◆ WORK REQUIRED: Edit the lines below so that every "GUI agent" reads "desktop assistant", and leave everything else as it is.

Records contained in a dataset

□ □ □ □ □ □ □

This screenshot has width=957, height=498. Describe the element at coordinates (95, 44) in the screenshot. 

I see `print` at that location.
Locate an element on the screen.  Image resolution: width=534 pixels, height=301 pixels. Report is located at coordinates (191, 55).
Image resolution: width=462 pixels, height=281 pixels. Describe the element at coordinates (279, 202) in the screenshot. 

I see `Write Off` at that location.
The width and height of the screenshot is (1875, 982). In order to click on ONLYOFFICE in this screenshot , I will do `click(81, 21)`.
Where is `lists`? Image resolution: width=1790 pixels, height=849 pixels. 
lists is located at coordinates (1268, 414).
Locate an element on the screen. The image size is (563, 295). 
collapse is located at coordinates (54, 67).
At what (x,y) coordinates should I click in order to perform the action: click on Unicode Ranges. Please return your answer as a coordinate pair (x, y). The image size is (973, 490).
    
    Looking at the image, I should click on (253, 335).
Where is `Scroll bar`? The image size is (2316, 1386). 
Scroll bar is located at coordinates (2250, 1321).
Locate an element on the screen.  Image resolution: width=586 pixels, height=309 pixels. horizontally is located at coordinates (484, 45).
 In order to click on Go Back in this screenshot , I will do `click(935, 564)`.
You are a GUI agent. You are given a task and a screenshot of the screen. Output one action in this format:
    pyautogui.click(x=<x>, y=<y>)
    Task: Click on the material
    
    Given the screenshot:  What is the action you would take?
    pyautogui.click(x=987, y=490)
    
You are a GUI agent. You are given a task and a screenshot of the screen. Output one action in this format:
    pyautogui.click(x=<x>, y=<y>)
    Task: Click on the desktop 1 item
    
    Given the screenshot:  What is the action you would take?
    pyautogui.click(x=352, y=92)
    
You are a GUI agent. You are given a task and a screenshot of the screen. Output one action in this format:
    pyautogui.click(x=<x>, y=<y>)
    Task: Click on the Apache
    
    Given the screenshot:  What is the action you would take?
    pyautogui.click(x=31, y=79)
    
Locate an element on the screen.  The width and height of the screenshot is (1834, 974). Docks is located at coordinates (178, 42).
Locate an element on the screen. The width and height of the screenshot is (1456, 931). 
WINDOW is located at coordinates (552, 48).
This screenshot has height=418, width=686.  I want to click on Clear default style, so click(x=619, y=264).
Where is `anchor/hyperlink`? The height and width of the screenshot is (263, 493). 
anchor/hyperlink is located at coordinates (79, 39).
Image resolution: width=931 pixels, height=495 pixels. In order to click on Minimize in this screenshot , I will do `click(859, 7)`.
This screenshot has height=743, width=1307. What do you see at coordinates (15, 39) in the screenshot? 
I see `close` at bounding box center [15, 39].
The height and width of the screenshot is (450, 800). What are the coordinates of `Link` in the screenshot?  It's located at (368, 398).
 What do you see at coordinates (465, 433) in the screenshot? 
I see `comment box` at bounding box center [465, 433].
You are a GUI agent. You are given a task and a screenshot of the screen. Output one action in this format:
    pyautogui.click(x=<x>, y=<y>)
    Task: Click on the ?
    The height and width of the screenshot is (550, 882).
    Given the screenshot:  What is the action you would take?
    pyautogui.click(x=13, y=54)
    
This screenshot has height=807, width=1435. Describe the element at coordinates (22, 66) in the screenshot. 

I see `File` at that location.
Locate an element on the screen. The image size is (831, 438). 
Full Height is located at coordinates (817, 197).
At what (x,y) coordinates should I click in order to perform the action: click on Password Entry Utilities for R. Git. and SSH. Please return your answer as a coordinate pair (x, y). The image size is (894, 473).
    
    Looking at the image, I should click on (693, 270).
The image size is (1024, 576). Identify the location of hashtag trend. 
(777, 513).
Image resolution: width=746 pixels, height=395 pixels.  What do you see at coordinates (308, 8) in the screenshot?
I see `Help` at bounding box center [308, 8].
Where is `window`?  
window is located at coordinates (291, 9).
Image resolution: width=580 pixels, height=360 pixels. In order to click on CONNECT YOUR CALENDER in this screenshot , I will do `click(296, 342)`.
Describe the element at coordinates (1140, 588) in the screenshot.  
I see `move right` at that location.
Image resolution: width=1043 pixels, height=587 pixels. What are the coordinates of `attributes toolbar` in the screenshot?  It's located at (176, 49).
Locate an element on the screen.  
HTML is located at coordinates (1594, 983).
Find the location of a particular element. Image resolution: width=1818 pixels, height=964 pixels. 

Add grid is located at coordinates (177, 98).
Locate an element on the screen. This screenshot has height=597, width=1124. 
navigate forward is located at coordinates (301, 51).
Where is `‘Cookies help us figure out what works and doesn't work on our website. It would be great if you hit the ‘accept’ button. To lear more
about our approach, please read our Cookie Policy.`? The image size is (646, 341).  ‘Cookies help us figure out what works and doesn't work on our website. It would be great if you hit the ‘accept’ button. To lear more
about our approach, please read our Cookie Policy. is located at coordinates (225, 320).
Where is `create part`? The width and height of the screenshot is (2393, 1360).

□ □ □ □ □ □ □

◆ TASK RESULT:
This screenshot has width=957, height=498. Describe the element at coordinates (95, 44) in the screenshot. 

I see `print` at that location.
Locate an element on the screen.  Image resolution: width=534 pixels, height=301 pixels. Report is located at coordinates (191, 55).
Image resolution: width=462 pixels, height=281 pixels. Describe the element at coordinates (279, 202) in the screenshot. 

I see `Write Off` at that location.
The width and height of the screenshot is (1875, 982). In order to click on ONLYOFFICE in this screenshot , I will do `click(81, 21)`.
Where is `lists`? Image resolution: width=1790 pixels, height=849 pixels. 
lists is located at coordinates (1268, 414).
Locate an element on the screen. The image size is (563, 295). 
collapse is located at coordinates (54, 67).
At what (x,y) coordinates should I click in order to perform the action: click on Unicode Ranges. Please return your answer as a coordinate pair (x, y). The image size is (973, 490).
    
    Looking at the image, I should click on (253, 335).
Where is `Scroll bar`? The image size is (2316, 1386). 
Scroll bar is located at coordinates (2250, 1321).
Locate an element on the screen.  Image resolution: width=586 pixels, height=309 pixels. horizontally is located at coordinates (484, 45).
 In order to click on Go Back in this screenshot , I will do `click(935, 564)`.
You are a desktop assistant. You are given a task and a screenshot of the screen. Output one action in this format:
    pyautogui.click(x=<x>, y=<y>)
    Task: Click on the material
    
    Given the screenshot:  What is the action you would take?
    pyautogui.click(x=987, y=490)
    
You are a desktop assistant. You are given a task and a screenshot of the screen. Output one action in this format:
    pyautogui.click(x=<x>, y=<y>)
    Task: Click on the desktop 1 item
    
    Given the screenshot:  What is the action you would take?
    pyautogui.click(x=352, y=92)
    
You are a desktop assistant. You are given a task and a screenshot of the screen. Output one action in this format:
    pyautogui.click(x=<x>, y=<y>)
    Task: Click on the Apache
    
    Given the screenshot:  What is the action you would take?
    pyautogui.click(x=31, y=79)
    
Locate an element on the screen.  The width and height of the screenshot is (1834, 974). Docks is located at coordinates (178, 42).
Locate an element on the screen. The width and height of the screenshot is (1456, 931). 
WINDOW is located at coordinates (552, 48).
This screenshot has height=418, width=686.  I want to click on Clear default style, so click(x=619, y=264).
Where is `anchor/hyperlink`? The height and width of the screenshot is (263, 493). 
anchor/hyperlink is located at coordinates (79, 39).
Image resolution: width=931 pixels, height=495 pixels. In order to click on Minimize in this screenshot , I will do `click(859, 7)`.
This screenshot has height=743, width=1307. What do you see at coordinates (15, 39) in the screenshot? 
I see `close` at bounding box center [15, 39].
The height and width of the screenshot is (450, 800). What are the coordinates of `Link` in the screenshot?  It's located at (368, 398).
 What do you see at coordinates (465, 433) in the screenshot? 
I see `comment box` at bounding box center [465, 433].
You are a desktop assistant. You are given a task and a screenshot of the screen. Output one action in this format:
    pyautogui.click(x=<x>, y=<y>)
    Task: Click on the ?
    The height and width of the screenshot is (550, 882).
    Given the screenshot:  What is the action you would take?
    pyautogui.click(x=13, y=54)
    
This screenshot has height=807, width=1435. Describe the element at coordinates (22, 66) in the screenshot. 

I see `File` at that location.
Locate an element on the screen. The image size is (831, 438). 
Full Height is located at coordinates (817, 197).
At what (x,y) coordinates should I click in order to perform the action: click on Password Entry Utilities for R. Git. and SSH. Please return your answer as a coordinate pair (x, y). The image size is (894, 473).
    
    Looking at the image, I should click on (693, 270).
The image size is (1024, 576). Identify the location of hashtag trend. 
(777, 513).
Image resolution: width=746 pixels, height=395 pixels.  What do you see at coordinates (308, 8) in the screenshot?
I see `Help` at bounding box center [308, 8].
Where is `window`?  
window is located at coordinates (291, 9).
Image resolution: width=580 pixels, height=360 pixels. In order to click on CONNECT YOUR CALENDER in this screenshot , I will do `click(296, 342)`.
Describe the element at coordinates (1140, 588) in the screenshot.  
I see `move right` at that location.
Image resolution: width=1043 pixels, height=587 pixels. What are the coordinates of `attributes toolbar` in the screenshot?  It's located at (176, 49).
Locate an element on the screen.  
HTML is located at coordinates (1594, 983).
Find the location of a particular element. Image resolution: width=1818 pixels, height=964 pixels. 

Add grid is located at coordinates (177, 98).
Locate an element on the screen. This screenshot has height=597, width=1124. 
navigate forward is located at coordinates (301, 51).
Where is `‘Cookies help us figure out what works and doesn't work on our website. It would be great if you hit the ‘accept’ button. To lear more
about our approach, please read our Cookie Policy.`? The image size is (646, 341).  ‘Cookies help us figure out what works and doesn't work on our website. It would be great if you hit the ‘accept’ button. To lear more
about our approach, please read our Cookie Policy. is located at coordinates (225, 320).
Where is `create part`? The width and height of the screenshot is (2393, 1360).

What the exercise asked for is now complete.